### Input data
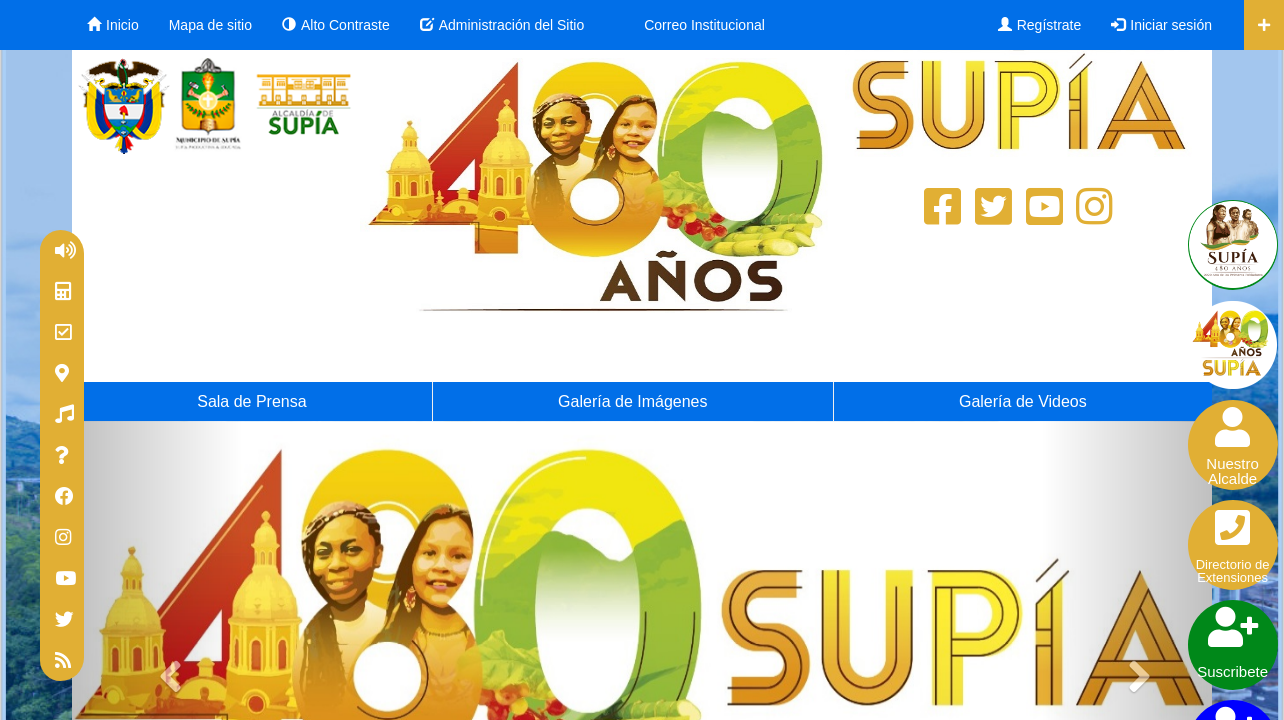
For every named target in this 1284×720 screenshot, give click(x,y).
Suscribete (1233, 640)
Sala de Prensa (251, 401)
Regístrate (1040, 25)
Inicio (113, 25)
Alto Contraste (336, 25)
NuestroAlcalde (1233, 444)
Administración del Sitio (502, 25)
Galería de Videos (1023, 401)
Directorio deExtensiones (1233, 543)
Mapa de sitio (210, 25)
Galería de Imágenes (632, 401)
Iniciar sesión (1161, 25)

### Instructions to follow
After locating the line with "Galería de Videos (1023, 401)" in the records above, please set down that line and all later ones exactly, and no other line.

### Solved problem
Galería de Videos (1023, 401)
Directorio deExtensiones (1233, 543)
Mapa de sitio (210, 25)
Galería de Imágenes (632, 401)
Iniciar sesión (1161, 25)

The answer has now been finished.